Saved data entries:
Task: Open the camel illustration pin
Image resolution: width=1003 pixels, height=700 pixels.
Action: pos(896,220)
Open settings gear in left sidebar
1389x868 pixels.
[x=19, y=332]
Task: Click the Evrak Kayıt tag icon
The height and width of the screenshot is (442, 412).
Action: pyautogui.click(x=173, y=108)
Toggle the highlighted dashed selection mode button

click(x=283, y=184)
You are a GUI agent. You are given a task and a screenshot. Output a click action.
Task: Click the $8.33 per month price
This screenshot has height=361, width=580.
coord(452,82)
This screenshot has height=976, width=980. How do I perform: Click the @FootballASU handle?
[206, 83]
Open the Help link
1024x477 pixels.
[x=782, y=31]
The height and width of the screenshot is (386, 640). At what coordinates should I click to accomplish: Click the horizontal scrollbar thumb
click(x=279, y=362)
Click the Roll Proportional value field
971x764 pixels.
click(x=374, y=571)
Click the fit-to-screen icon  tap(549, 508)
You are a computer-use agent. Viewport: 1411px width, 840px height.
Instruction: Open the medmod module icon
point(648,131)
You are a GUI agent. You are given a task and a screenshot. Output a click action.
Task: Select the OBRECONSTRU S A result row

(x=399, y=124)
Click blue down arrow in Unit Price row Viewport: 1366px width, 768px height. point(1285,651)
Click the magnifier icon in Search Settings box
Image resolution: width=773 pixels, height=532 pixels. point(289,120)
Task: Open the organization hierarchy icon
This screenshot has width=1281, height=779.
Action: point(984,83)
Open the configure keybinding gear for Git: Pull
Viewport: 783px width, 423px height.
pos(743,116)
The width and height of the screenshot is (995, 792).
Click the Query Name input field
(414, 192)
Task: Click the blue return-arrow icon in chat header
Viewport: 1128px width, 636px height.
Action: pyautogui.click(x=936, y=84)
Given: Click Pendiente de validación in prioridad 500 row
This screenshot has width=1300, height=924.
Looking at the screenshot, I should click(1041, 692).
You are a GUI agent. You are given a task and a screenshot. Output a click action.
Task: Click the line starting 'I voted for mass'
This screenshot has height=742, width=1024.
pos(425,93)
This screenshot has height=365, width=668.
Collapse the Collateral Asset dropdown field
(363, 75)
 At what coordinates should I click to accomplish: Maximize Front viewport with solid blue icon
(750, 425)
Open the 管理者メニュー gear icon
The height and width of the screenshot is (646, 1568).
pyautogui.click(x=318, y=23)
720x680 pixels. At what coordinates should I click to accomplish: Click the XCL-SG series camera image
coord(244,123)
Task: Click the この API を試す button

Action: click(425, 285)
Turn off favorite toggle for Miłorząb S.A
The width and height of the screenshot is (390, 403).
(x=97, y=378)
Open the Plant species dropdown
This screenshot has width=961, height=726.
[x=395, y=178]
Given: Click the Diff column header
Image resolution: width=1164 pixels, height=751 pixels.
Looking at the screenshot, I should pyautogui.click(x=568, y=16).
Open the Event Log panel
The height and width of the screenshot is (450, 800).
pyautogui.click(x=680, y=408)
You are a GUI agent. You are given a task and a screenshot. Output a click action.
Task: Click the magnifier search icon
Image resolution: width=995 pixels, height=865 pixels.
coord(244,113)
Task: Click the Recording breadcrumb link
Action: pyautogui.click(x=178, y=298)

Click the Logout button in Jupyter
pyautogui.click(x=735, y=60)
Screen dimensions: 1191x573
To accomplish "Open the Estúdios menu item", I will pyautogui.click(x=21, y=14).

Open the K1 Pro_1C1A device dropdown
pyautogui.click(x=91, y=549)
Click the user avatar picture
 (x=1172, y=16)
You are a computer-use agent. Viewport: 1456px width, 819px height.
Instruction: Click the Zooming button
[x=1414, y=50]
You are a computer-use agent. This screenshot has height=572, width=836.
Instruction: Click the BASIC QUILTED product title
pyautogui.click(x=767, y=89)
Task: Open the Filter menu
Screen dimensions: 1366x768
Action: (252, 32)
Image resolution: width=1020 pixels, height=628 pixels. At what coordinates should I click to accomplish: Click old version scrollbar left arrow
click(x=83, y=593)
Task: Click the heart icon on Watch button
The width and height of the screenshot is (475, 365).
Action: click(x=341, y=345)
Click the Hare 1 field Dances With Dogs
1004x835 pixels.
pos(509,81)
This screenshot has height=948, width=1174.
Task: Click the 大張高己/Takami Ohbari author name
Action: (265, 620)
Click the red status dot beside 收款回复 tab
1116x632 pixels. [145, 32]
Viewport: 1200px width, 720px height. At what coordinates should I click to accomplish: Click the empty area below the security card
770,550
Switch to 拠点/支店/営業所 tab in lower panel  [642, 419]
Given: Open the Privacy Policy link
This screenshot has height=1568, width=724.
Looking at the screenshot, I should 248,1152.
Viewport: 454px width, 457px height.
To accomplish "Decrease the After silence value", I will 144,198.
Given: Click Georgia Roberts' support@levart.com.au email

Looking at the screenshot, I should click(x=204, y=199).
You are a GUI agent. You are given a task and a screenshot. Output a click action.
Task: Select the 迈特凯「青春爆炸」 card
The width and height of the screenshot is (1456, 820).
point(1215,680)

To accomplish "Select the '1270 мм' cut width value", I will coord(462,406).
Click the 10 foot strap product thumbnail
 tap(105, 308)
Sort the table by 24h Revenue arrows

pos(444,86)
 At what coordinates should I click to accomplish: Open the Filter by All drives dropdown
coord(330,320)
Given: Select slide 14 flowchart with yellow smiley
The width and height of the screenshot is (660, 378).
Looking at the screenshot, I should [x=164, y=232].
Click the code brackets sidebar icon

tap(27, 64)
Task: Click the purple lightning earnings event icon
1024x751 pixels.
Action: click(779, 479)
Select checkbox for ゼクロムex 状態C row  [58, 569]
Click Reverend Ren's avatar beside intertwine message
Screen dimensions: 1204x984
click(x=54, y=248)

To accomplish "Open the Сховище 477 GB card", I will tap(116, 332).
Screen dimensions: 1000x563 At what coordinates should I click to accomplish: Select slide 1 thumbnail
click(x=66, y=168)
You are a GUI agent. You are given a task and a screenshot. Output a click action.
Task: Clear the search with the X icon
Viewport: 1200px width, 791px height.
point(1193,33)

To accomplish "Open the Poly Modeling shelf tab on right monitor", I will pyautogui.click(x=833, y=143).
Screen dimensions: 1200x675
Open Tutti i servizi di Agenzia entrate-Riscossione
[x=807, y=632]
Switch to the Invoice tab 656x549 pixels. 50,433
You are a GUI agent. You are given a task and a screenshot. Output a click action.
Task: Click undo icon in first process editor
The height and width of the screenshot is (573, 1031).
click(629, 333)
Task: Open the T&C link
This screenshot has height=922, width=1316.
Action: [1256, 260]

Work instruction:
Write out the records above exactly as given.

Solution to the problem:
Task: Open the camel illustration pin
Image resolution: width=1003 pixels, height=700 pixels.
Action: pos(896,220)
Open settings gear in left sidebar
1389x868 pixels.
[x=19, y=332]
Task: Click the Evrak Kayıt tag icon
The height and width of the screenshot is (442, 412).
Action: pyautogui.click(x=173, y=108)
Toggle the highlighted dashed selection mode button

click(x=283, y=184)
You are a GUI agent. You are given a task and a screenshot. Output a click action.
Task: Click the $8.33 per month price
This screenshot has height=361, width=580.
coord(452,82)
This screenshot has height=976, width=980. How do I perform: Click the @FootballASU handle?
[206, 83]
Open the Help link
1024x477 pixels.
[x=782, y=31]
The height and width of the screenshot is (386, 640). At what coordinates should I click to accomplish: Click the horizontal scrollbar thumb
click(x=279, y=362)
Click the Roll Proportional value field
971x764 pixels.
click(x=374, y=571)
Click the fit-to-screen icon  tap(549, 508)
You are a computer-use agent. Viewport: 1411px width, 840px height.
Instruction: Open the medmod module icon
point(648,131)
You are a GUI agent. You are given a task and a screenshot. Output a click action.
Task: Select the OBRECONSTRU S A result row

(x=399, y=124)
Click blue down arrow in Unit Price row Viewport: 1366px width, 768px height. point(1285,651)
Click the magnifier icon in Search Settings box
Image resolution: width=773 pixels, height=532 pixels. point(289,120)
Task: Open the organization hierarchy icon
This screenshot has width=1281, height=779.
Action: point(984,83)
Open the configure keybinding gear for Git: Pull
Viewport: 783px width, 423px height.
pos(743,116)
The width and height of the screenshot is (995, 792).
Click the Query Name input field
(414, 192)
Task: Click the blue return-arrow icon in chat header
Viewport: 1128px width, 636px height.
Action: pyautogui.click(x=936, y=84)
Given: Click Pendiente de validación in prioridad 500 row
This screenshot has width=1300, height=924.
Looking at the screenshot, I should click(1041, 692).
You are a GUI agent. You are given a task and a screenshot. Output a click action.
Task: Click the line starting 'I voted for mass'
This screenshot has height=742, width=1024.
pos(425,93)
This screenshot has height=365, width=668.
Collapse the Collateral Asset dropdown field
(363, 75)
 At what coordinates should I click to accomplish: Maximize Front viewport with solid blue icon
(750, 425)
Open the 管理者メニュー gear icon
The height and width of the screenshot is (646, 1568).
pyautogui.click(x=318, y=23)
720x680 pixels. At what coordinates should I click to accomplish: Click the XCL-SG series camera image
coord(244,123)
Task: Click the この API を試す button

Action: click(425, 285)
Turn off favorite toggle for Miłorząb S.A
The width and height of the screenshot is (390, 403).
(x=97, y=378)
Open the Plant species dropdown
This screenshot has width=961, height=726.
[x=395, y=178]
Given: Click the Diff column header
Image resolution: width=1164 pixels, height=751 pixels.
Looking at the screenshot, I should pyautogui.click(x=568, y=16).
Open the Event Log panel
The height and width of the screenshot is (450, 800).
pyautogui.click(x=680, y=408)
You are a GUI agent. You are given a task and a screenshot. Output a click action.
Task: Click the magnifier search icon
Image resolution: width=995 pixels, height=865 pixels.
coord(244,113)
Task: Click the Recording breadcrumb link
Action: pyautogui.click(x=178, y=298)

Click the Logout button in Jupyter
pyautogui.click(x=735, y=60)
Screen dimensions: 1191x573
To accomplish "Open the Estúdios menu item", I will pyautogui.click(x=21, y=14).

Open the K1 Pro_1C1A device dropdown
pyautogui.click(x=91, y=549)
Click the user avatar picture
 (x=1172, y=16)
You are a computer-use agent. Viewport: 1456px width, 819px height.
Instruction: Click the Zooming button
[x=1414, y=50]
You are a computer-use agent. This screenshot has height=572, width=836.
Instruction: Click the BASIC QUILTED product title
pyautogui.click(x=767, y=89)
Task: Open the Filter menu
Screen dimensions: 1366x768
Action: (252, 32)
Image resolution: width=1020 pixels, height=628 pixels. At what coordinates should I click to accomplish: Click old version scrollbar left arrow
click(x=83, y=593)
Task: Click the heart icon on Watch button
The width and height of the screenshot is (475, 365).
Action: click(x=341, y=345)
Click the Hare 1 field Dances With Dogs
1004x835 pixels.
pos(509,81)
This screenshot has height=948, width=1174.
Task: Click the 大張高己/Takami Ohbari author name
Action: (265, 620)
Click the red status dot beside 收款回复 tab
1116x632 pixels. [145, 32]
Viewport: 1200px width, 720px height. At what coordinates should I click to accomplish: Click the empty area below the security card
770,550
Switch to 拠点/支店/営業所 tab in lower panel  [642, 419]
Given: Open the Privacy Policy link
This screenshot has height=1568, width=724.
Looking at the screenshot, I should 248,1152.
Viewport: 454px width, 457px height.
To accomplish "Decrease the After silence value", I will 144,198.
Given: Click Georgia Roberts' support@levart.com.au email

Looking at the screenshot, I should click(x=204, y=199).
You are a GUI agent. You are given a task and a screenshot. Output a click action.
Task: Select the 迈特凯「青春爆炸」 card
The width and height of the screenshot is (1456, 820).
point(1215,680)

To accomplish "Select the '1270 мм' cut width value", I will coord(462,406).
Click the 10 foot strap product thumbnail
 tap(105, 308)
Sort the table by 24h Revenue arrows

pos(444,86)
 At what coordinates should I click to accomplish: Open the Filter by All drives dropdown
coord(330,320)
Given: Select slide 14 flowchart with yellow smiley
The width and height of the screenshot is (660, 378).
Looking at the screenshot, I should [x=164, y=232].
Click the code brackets sidebar icon

tap(27, 64)
Task: Click the purple lightning earnings event icon
1024x751 pixels.
Action: click(779, 479)
Select checkbox for ゼクロムex 状態C row  [58, 569]
Click Reverend Ren's avatar beside intertwine message
Screen dimensions: 1204x984
click(x=54, y=248)

To accomplish "Open the Сховище 477 GB card", I will tap(116, 332).
Screen dimensions: 1000x563 At what coordinates should I click to accomplish: Select slide 1 thumbnail
click(x=66, y=168)
You are a GUI agent. You are given a task and a screenshot. Output a click action.
Task: Clear the search with the X icon
Viewport: 1200px width, 791px height.
point(1193,33)

To accomplish "Open the Poly Modeling shelf tab on right monitor", I will pyautogui.click(x=833, y=143).
Screen dimensions: 1200x675
Open Tutti i servizi di Agenzia entrate-Riscossione
[x=807, y=632]
Switch to the Invoice tab 656x549 pixels. 50,433
You are a GUI agent. You are given a task and a screenshot. Output a click action.
Task: Click undo icon in first process editor
The height and width of the screenshot is (573, 1031).
click(629, 333)
Task: Open the T&C link
This screenshot has height=922, width=1316.
Action: [1256, 260]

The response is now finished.